— Кювье придумал типы животных. Он изучал только их строение, но не изучал развития. Посмотрим, прав ли он, — и корреспондент Академии Наук принялся проверять члена Французской академии Кювье. Бэр занялся изучением развития различных животных и смотрел, совпадает ли оно с теорией типов Кювье.
Оказалось, что Кювье в общем прав. У разных типов животных развитие шло по-разному, причем в самом начале развития зародыша сходство между типами было больше, а потом все усиливалась и усиливалась разница. Особенно старательно Бэр изучил развитие позвоночных.
— Вы только сравните! — звал он Бурдаха к микроскопу и показывал ему препарат за препаратом.
Бурдах смотрел, щурился, протирал глаза, протирал окуляр и — ничего не понимал.
— Да они все одинаковые! Что же вы мне одно и то же показываете?
— Одинаковые? — и Бэр радостно смеялся. — В том и дело, что они не одинаковые! Это зародыш коровы, это ящерицы, это голубя, а это лягушки. Но они еще очень молоды. Таких молодых зародышей легко перепутать, но вы посмотрите на более взрослых, — и он выложил новые препараты.
— Правда! — прошептал Бурдах. — Совсем разные!
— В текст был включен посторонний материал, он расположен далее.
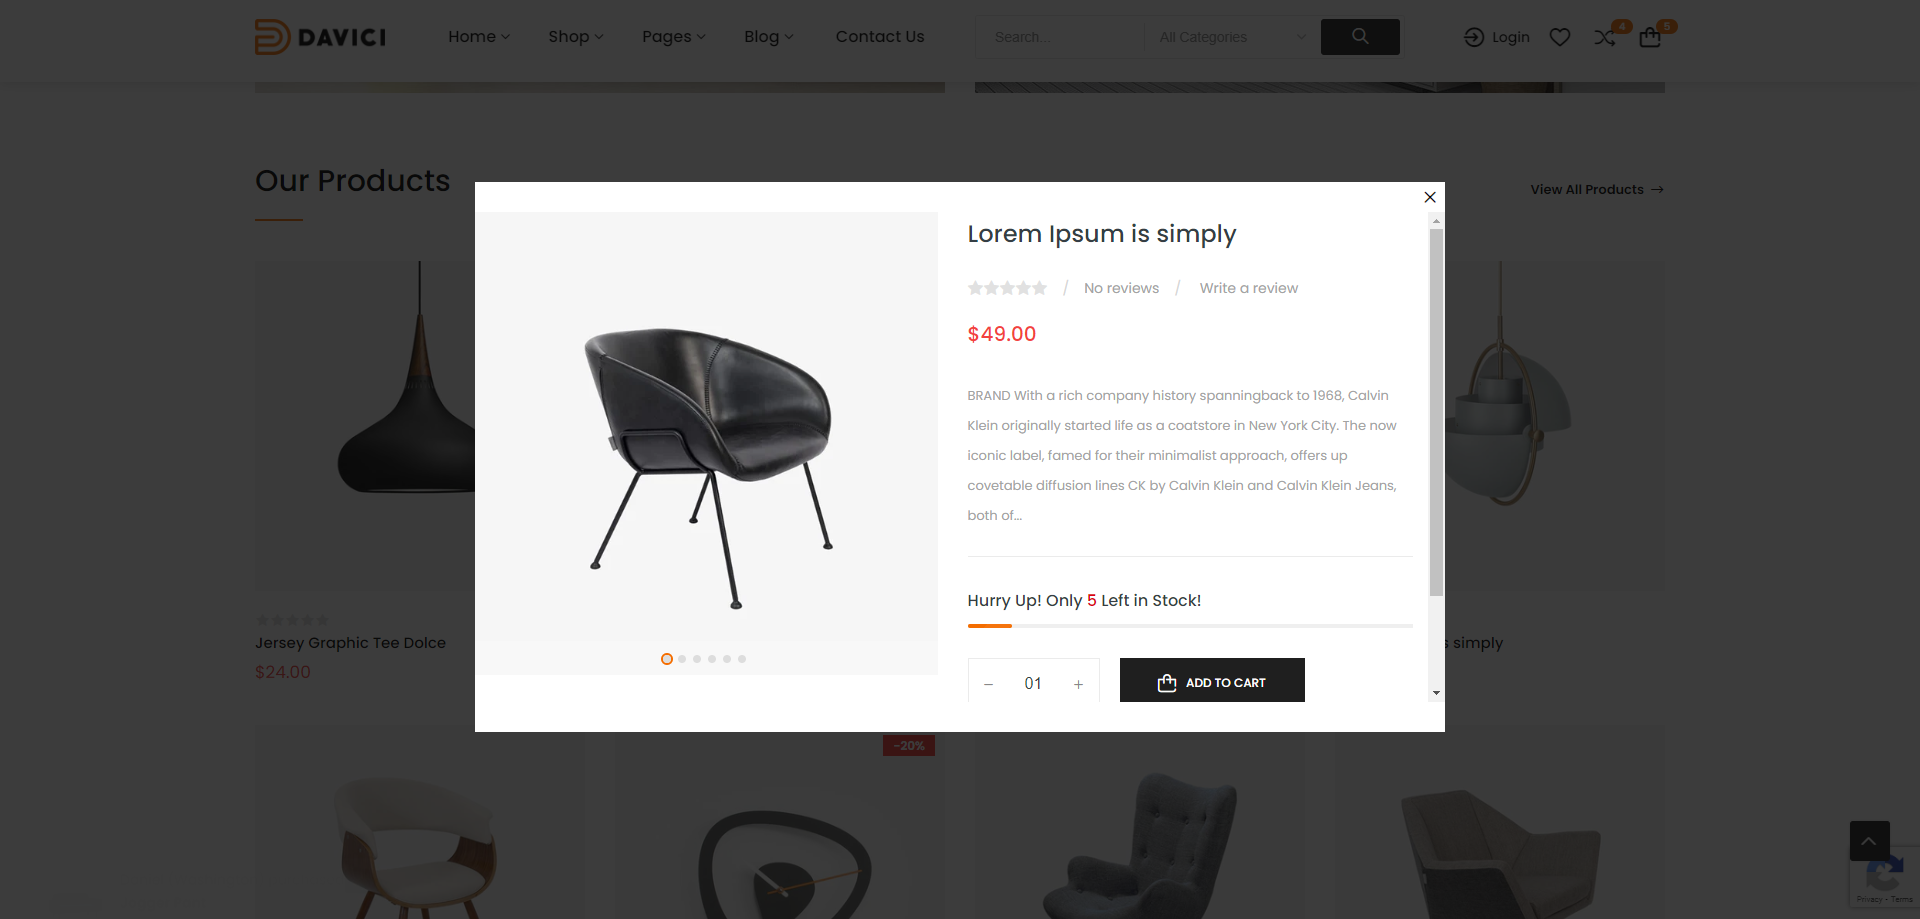The height and width of the screenshot is (919, 1920).
Task: Expand the Pages menu
Action: point(673,37)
Теперь и я скажу, где корова, а где рыба.
По мере роста зародышей, росли и их различия. Сходство зародышей давало новый путь для классификации животных — изучение зародыша позволяло выяснить родство между животными. Этим и занялся Бэр. Он показал, что развитие зародыша идет у каждого типа животных по-своему. Он подтвердил теорию типов Кювье.
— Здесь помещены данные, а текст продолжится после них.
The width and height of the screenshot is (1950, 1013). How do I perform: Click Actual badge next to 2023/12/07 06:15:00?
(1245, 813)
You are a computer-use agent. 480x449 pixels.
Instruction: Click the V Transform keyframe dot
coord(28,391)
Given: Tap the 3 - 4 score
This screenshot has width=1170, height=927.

Изучая развитие зародышей, Бэр делал открытие за открытием. Он открыл так называемую спинную струну у позвоночных — основу их внутреннего скелета. Он разобрался в путанице зародышевых оболочек у млекопитающих, во всех этих амнионах и аллантоисах. Он раскрыл секрет образования мозга и подробно описал, как мозг возникает в виде нескольких пузырей. Он проследил историю каждого пузыря и указал, из какого пузыря какая часть мозга получается. Он узнал, что глаза образуются путем выпячивания переднего пузыря. Он наблюдал развитие сердца и других органов. Он установил, что вообще у зародыша сначала появляются складки, потом они свертываются в трубки, а потом из трубок образуются те или другие органы. Он проследил, что из зародышевых слоев образуются определенные ткани тела. Из животного листка получаются органы животной жизни, то есть органы движения и ощущения, а из растительного слоя образуются органы растительной жизни, то есть питания и размножения. Перечислить все, что он видел в свой потрепанный микроскоп, это значит — переписать половину его работ.
Бэр так сжился с Кенигсбергом, так сроднился с Пруссией, что временами чувствовал себя почти настоящим пруссаком, хотя нередко ему и очень хотелось прокатиться куда-нибудь подальше.
Пандер, изучавший куриное яйцо, уже довольно давно был русским академиком. Но вот он оставил Академию. Академики решили, что место эмбриолога Пандера должен занять Бэр. И вот академик Триниус написал Бэру: «Академия гордилась бы честью видеть вас в своей среде».
— Петербург… Родина… Академия… — Бэру очень захотелось поехать, но он колебался: жалованья в Академии платили меньше, чем он получал здесь, а жизнь в Петербурге была гораздо дороже, чем в Кенигсберге.
«Я не могу жить на мизерное жалованье академика, — написал он Триниусу. — Я слышал, что скоро штаты Академии будут пересмотрены, и жалованье академикам увеличено. Вот тогда…»
Не успел он отослать этого письма, как получил новое предложение — его ждала кафедра в Дерпте.
— Я зоолог, — ответил Бэр, — а не патолог и не физиолог. Я покончил с медициной.
Но Дерптскому университету очень хотелось залучить к себе знаменитого анатома и эмбриолога, и ему стали предлагать кафедру анатомии. Бэр думал и передумывал: то начинал укладывать свои чемоданы, то снова их распаковывал. А пока шли все эти переговоры, петербургским академикам успели прибавить жалованья.
«Вы избраны членом Академии», — получил Бэр письмо.
В те времена у нас очень любили избирать в Академию иностранцев, преимущественно немцев и балтийцев.
Бэр к этому времени как раз успел распаковать чемоданы, приготовленные было к поездке в Дерпт. Ему очень не хотелось опять приниматься за укладку, он начал колебаться и раздумывать и только через несколько недель удосужился дать ответ. Он соглашался, но с отъездом не спешил.
В этом знаменательном году (избрание ученого в академики — важный момент в его жизни) он поехал на съезд в Берлин. Ему очень хотелось поговорить там о своих открытиях — только это и пересилило его неподвижность и привязанность к своему кабинету.